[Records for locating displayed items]

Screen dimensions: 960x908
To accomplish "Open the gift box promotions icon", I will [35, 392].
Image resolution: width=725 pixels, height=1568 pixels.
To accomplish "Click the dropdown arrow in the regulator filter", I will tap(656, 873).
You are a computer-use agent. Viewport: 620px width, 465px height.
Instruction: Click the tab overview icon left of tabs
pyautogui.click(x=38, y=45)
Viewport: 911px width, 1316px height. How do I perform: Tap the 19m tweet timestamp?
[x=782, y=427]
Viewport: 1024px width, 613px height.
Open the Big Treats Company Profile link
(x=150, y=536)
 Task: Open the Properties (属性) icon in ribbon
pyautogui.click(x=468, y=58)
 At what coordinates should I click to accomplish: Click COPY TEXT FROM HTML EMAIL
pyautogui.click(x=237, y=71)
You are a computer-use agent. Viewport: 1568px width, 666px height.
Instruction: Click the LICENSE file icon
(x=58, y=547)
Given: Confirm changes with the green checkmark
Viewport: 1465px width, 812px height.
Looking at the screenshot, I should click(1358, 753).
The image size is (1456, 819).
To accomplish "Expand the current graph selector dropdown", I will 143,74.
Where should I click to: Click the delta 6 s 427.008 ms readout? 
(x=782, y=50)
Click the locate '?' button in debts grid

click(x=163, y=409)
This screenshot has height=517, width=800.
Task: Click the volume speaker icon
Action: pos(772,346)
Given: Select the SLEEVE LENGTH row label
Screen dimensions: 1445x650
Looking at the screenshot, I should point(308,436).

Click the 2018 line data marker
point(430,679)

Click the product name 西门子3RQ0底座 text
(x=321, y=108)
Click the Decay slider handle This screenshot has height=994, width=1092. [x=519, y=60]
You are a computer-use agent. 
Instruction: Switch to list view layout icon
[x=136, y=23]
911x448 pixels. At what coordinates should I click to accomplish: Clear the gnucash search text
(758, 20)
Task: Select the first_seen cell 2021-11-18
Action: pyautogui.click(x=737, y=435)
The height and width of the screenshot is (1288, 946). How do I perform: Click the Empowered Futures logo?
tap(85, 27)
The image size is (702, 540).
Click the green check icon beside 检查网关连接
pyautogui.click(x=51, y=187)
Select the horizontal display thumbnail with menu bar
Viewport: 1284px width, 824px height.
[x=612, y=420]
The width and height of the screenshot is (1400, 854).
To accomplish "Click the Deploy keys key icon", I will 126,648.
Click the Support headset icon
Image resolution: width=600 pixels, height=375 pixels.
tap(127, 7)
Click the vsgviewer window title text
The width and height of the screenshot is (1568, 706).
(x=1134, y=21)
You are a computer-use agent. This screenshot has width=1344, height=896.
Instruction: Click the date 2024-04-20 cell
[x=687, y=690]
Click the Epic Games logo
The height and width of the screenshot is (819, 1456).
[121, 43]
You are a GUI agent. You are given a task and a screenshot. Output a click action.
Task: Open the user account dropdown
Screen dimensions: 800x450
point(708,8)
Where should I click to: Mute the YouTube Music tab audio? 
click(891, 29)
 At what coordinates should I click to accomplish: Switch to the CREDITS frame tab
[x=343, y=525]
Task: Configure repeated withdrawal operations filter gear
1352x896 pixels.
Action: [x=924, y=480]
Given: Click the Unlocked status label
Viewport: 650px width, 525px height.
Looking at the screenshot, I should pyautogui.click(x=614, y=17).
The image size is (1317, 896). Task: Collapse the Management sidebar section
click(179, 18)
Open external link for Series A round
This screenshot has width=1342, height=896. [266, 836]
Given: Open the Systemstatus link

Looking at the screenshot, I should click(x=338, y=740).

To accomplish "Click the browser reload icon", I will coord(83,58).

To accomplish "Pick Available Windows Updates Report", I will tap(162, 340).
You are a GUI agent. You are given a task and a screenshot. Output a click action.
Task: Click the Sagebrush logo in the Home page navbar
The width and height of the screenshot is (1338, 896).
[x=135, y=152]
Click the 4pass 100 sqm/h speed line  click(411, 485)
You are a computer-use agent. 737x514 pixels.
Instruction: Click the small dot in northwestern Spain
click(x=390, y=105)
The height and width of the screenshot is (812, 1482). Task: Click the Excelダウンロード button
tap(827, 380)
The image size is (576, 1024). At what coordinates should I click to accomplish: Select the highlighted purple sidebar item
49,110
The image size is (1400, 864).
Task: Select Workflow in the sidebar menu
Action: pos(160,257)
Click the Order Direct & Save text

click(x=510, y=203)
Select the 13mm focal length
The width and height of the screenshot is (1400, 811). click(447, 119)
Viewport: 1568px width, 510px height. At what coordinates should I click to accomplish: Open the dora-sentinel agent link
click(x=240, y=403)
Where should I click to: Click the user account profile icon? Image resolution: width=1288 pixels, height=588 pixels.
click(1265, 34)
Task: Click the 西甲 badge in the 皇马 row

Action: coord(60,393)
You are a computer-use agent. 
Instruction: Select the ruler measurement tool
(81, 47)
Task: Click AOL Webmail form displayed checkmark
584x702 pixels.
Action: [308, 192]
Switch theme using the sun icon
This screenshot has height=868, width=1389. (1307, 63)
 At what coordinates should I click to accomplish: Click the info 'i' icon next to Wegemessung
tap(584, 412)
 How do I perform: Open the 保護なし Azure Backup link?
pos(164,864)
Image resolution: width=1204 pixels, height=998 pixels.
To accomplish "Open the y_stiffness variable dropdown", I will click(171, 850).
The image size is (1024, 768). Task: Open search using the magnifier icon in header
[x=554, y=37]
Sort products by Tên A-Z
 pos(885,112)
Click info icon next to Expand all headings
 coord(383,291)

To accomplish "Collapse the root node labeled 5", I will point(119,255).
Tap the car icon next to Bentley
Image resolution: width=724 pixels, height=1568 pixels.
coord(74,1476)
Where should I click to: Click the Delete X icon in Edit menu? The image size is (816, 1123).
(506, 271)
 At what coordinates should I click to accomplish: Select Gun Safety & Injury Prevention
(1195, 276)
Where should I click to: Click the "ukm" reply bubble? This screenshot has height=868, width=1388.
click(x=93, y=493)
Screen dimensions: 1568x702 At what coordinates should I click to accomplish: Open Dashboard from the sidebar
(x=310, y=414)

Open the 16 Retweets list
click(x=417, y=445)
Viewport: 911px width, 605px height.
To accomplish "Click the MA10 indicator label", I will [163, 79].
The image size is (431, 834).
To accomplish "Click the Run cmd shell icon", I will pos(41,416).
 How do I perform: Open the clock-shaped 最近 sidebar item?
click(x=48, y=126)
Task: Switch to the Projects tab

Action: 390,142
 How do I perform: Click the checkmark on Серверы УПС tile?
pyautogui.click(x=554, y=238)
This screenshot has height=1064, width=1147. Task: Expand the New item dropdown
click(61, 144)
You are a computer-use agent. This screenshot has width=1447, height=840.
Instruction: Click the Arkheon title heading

* Task instructions *
Could you substitute "Directive" for "Instruction" throughout all of the records above and give the lines again with nothing else changed?

* Finished task *
Screen dimensions: 960x908
To accomplish "Open the gift box promotions icon", I will [35, 392].
Image resolution: width=725 pixels, height=1568 pixels.
To accomplish "Click the dropdown arrow in the regulator filter", I will tap(656, 873).
You are a computer-use agent. Viewport: 620px width, 465px height.
Directive: Click the tab overview icon left of tabs
pyautogui.click(x=38, y=45)
Viewport: 911px width, 1316px height. How do I perform: Tap the 19m tweet timestamp?
[x=782, y=427]
Viewport: 1024px width, 613px height.
Open the Big Treats Company Profile link
(x=150, y=536)
 Task: Open the Properties (属性) icon in ribbon
pyautogui.click(x=468, y=58)
 At what coordinates should I click to accomplish: Click COPY TEXT FROM HTML EMAIL
pyautogui.click(x=237, y=71)
You are a computer-use agent. Viewport: 1568px width, 666px height.
Directive: Click the LICENSE file icon
(x=58, y=547)
Given: Confirm changes with the green checkmark
Viewport: 1465px width, 812px height.
Looking at the screenshot, I should click(1358, 753).
The image size is (1456, 819).
To accomplish "Expand the current graph selector dropdown", I will 143,74.
Where should I click to: Click the delta 6 s 427.008 ms readout? 
(x=782, y=50)
Click the locate '?' button in debts grid

click(x=163, y=409)
This screenshot has height=517, width=800.
Task: Click the volume speaker icon
Action: pos(772,346)
Given: Select the SLEEVE LENGTH row label
Screen dimensions: 1445x650
Looking at the screenshot, I should point(308,436).

Click the 2018 line data marker
point(430,679)

Click the product name 西门子3RQ0底座 text
(x=321, y=108)
Click the Decay slider handle This screenshot has height=994, width=1092. [x=519, y=60]
You are a computer-use agent. 
Directive: Switch to list view layout icon
[x=136, y=23]
911x448 pixels. At what coordinates should I click to accomplish: Clear the gnucash search text
(758, 20)
Task: Select the first_seen cell 2021-11-18
Action: pyautogui.click(x=737, y=435)
The height and width of the screenshot is (1288, 946). How do I perform: Click the Empowered Futures logo?
tap(85, 27)
The image size is (702, 540).
Click the green check icon beside 检查网关连接
pyautogui.click(x=51, y=187)
Select the horizontal display thumbnail with menu bar
Viewport: 1284px width, 824px height.
[x=612, y=420]
The width and height of the screenshot is (1400, 854).
To accomplish "Click the Deploy keys key icon", I will 126,648.
Click the Support headset icon
Image resolution: width=600 pixels, height=375 pixels.
tap(127, 7)
Click the vsgviewer window title text
The width and height of the screenshot is (1568, 706).
(x=1134, y=21)
You are a computer-use agent. This screenshot has width=1344, height=896.
Directive: Click the date 2024-04-20 cell
[x=687, y=690]
Click the Epic Games logo
The height and width of the screenshot is (819, 1456).
[121, 43]
You are a GUI agent. You are given a task and a screenshot. Output a click action.
Task: Open the user account dropdown
Screen dimensions: 800x450
point(708,8)
Where should I click to: Mute the YouTube Music tab audio? 
click(891, 29)
 At what coordinates should I click to accomplish: Switch to the CREDITS frame tab
[x=343, y=525]
Task: Configure repeated withdrawal operations filter gear
1352x896 pixels.
Action: [x=924, y=480]
Given: Click the Unlocked status label
Viewport: 650px width, 525px height.
Looking at the screenshot, I should pyautogui.click(x=614, y=17).
The image size is (1317, 896). Task: Collapse the Management sidebar section
click(179, 18)
Open external link for Series A round
This screenshot has width=1342, height=896. [266, 836]
Given: Open the Systemstatus link

Looking at the screenshot, I should click(x=338, y=740).

To accomplish "Click the browser reload icon", I will coord(83,58).

To accomplish "Pick Available Windows Updates Report", I will tap(162, 340).
You are a GUI agent. You are given a task and a screenshot. Output a click action.
Task: Click the Sagebrush logo in the Home page navbar
The width and height of the screenshot is (1338, 896).
[x=135, y=152]
Click the 4pass 100 sqm/h speed line  click(411, 485)
You are a computer-use agent. 737x514 pixels.
Directive: Click the small dot in northwestern Spain
click(x=390, y=105)
The height and width of the screenshot is (812, 1482). Task: Click the Excelダウンロード button
tap(827, 380)
The image size is (576, 1024). At what coordinates should I click to accomplish: Select the highlighted purple sidebar item
49,110
The image size is (1400, 864).
Task: Select Workflow in the sidebar menu
Action: pos(160,257)
Click the Order Direct & Save text

click(x=510, y=203)
Select the 13mm focal length
The width and height of the screenshot is (1400, 811). click(447, 119)
Viewport: 1568px width, 510px height. At what coordinates should I click to accomplish: Open the dora-sentinel agent link
click(x=240, y=403)
Where should I click to: Click the user account profile icon? Image resolution: width=1288 pixels, height=588 pixels.
click(1265, 34)
Task: Click the 西甲 badge in the 皇马 row

Action: coord(60,393)
You are a computer-use agent. 
Directive: Select the ruler measurement tool
(81, 47)
Task: Click AOL Webmail form displayed checkmark
584x702 pixels.
Action: [308, 192]
Switch theme using the sun icon
This screenshot has height=868, width=1389. (1307, 63)
 At what coordinates should I click to accomplish: Click the info 'i' icon next to Wegemessung
tap(584, 412)
 How do I perform: Open the 保護なし Azure Backup link?
pos(164,864)
Image resolution: width=1204 pixels, height=998 pixels.
To accomplish "Open the y_stiffness variable dropdown", I will click(171, 850).
The image size is (1024, 768). Task: Open search using the magnifier icon in header
[x=554, y=37]
Sort products by Tên A-Z
 pos(885,112)
Click info icon next to Expand all headings
 coord(383,291)

To accomplish "Collapse the root node labeled 5", I will point(119,255).
Tap the car icon next to Bentley
Image resolution: width=724 pixels, height=1568 pixels.
coord(74,1476)
Where should I click to: Click the Delete X icon in Edit menu? The image size is (816, 1123).
(506, 271)
 At what coordinates should I click to accomplish: Select Gun Safety & Injury Prevention
(1195, 276)
Where should I click to: Click the "ukm" reply bubble? This screenshot has height=868, width=1388.
click(x=93, y=493)
Screen dimensions: 1568x702 At what coordinates should I click to accomplish: Open Dashboard from the sidebar
(x=310, y=414)

Open the 16 Retweets list
click(x=417, y=445)
Viewport: 911px width, 605px height.
To accomplish "Click the MA10 indicator label", I will [163, 79].
The image size is (431, 834).
To accomplish "Click the Run cmd shell icon", I will pos(41,416).
 How do I perform: Open the clock-shaped 最近 sidebar item?
click(x=48, y=126)
Task: Switch to the Projects tab

Action: 390,142
 How do I perform: Click the checkmark on Серверы УПС tile?
pyautogui.click(x=554, y=238)
This screenshot has height=1064, width=1147. Task: Expand the New item dropdown
click(61, 144)
You are a computer-use agent. This screenshot has width=1447, height=840.
Directive: Click the Arkheon title heading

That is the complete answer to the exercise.